▶ Records shown:
^^^^^^^^

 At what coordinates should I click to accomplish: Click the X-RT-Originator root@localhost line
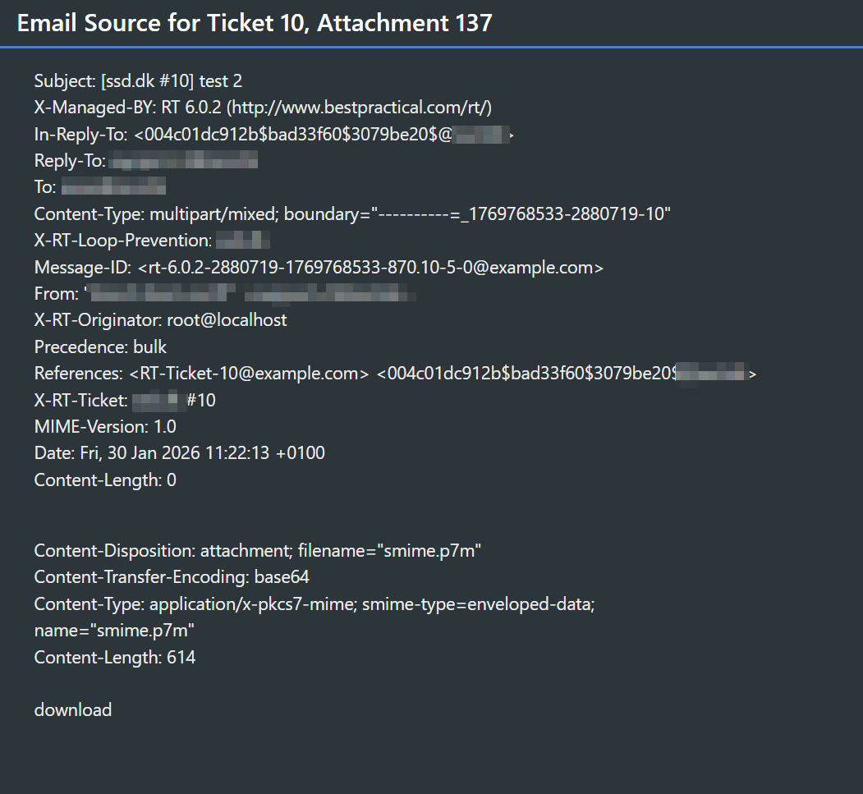point(160,320)
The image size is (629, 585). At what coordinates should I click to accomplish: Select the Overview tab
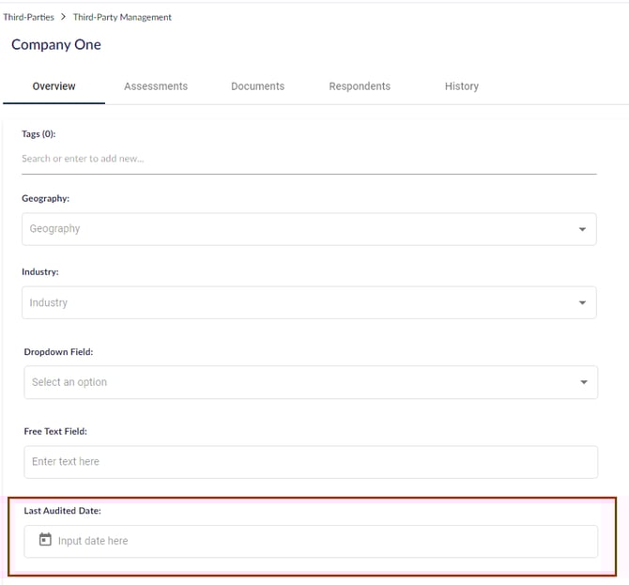(x=54, y=86)
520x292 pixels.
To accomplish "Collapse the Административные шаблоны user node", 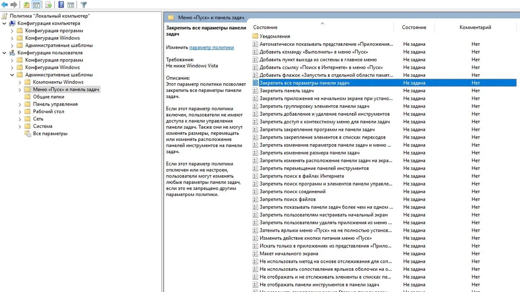I will 12,75.
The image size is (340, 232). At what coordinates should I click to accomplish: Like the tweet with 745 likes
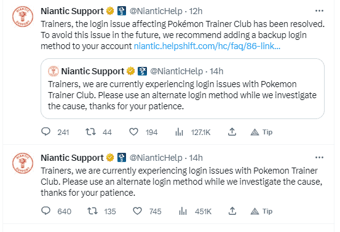[x=137, y=211]
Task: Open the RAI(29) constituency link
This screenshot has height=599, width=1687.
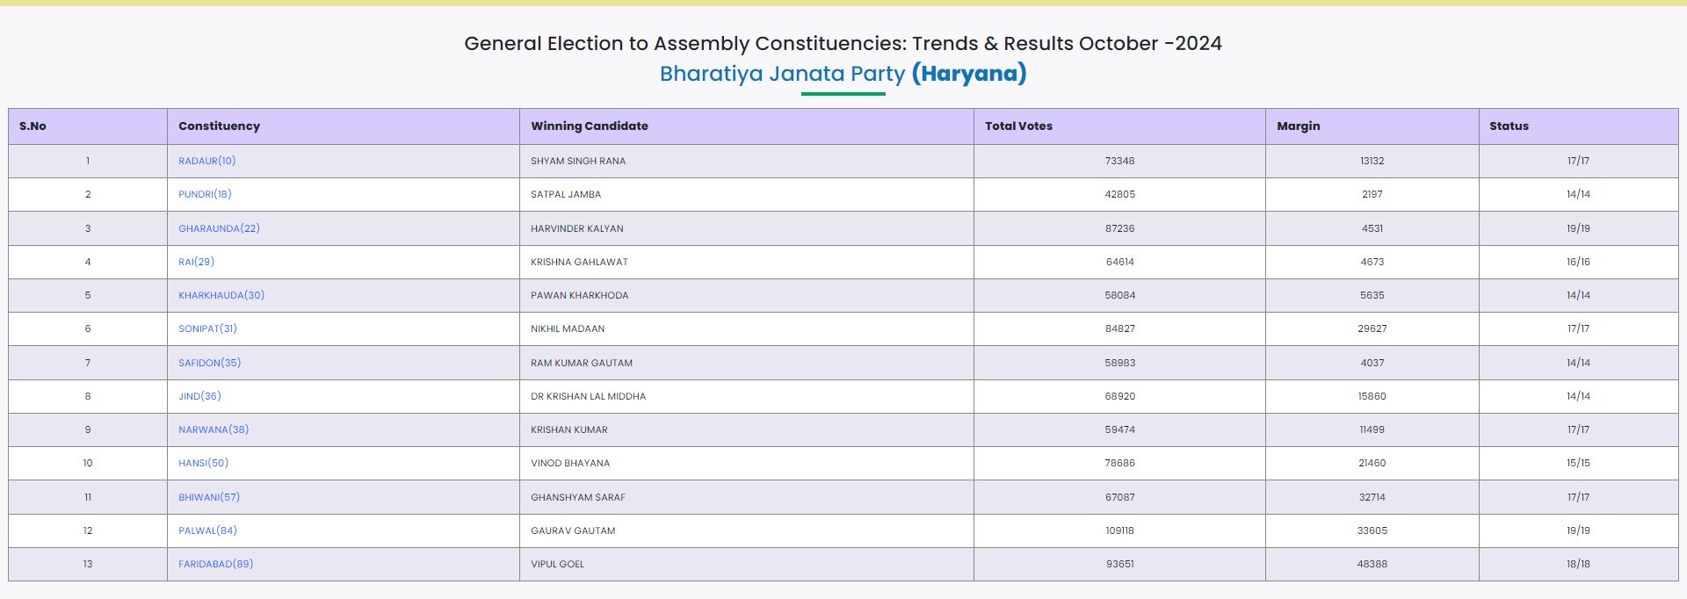Action: coord(196,262)
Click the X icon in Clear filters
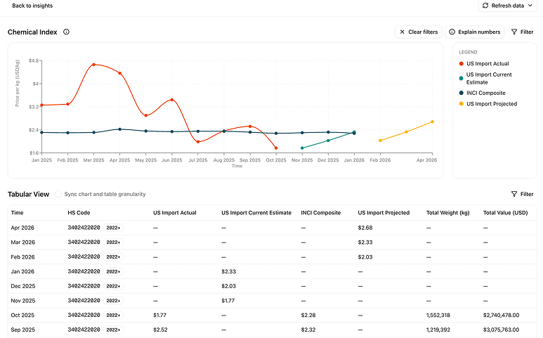 tap(402, 32)
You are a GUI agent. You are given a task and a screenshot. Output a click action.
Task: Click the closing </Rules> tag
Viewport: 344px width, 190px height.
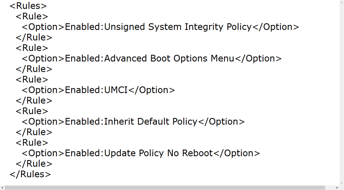tap(30, 174)
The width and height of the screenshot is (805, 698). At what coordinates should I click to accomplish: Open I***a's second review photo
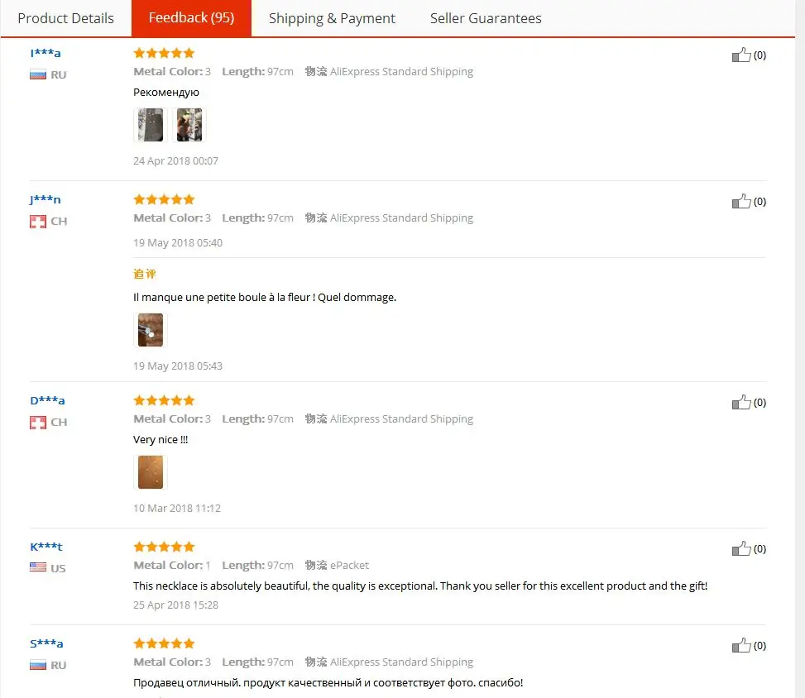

^^^^^^^^

The lines holding the word "Open" are the answer. Find them in the entries and copy them.

▶ Task answer:
Task: Open the RAI(29) constituency link
The width and height of the screenshot is (805, 698). At what coordinates should I click to accomplish: Open I***a's second review photo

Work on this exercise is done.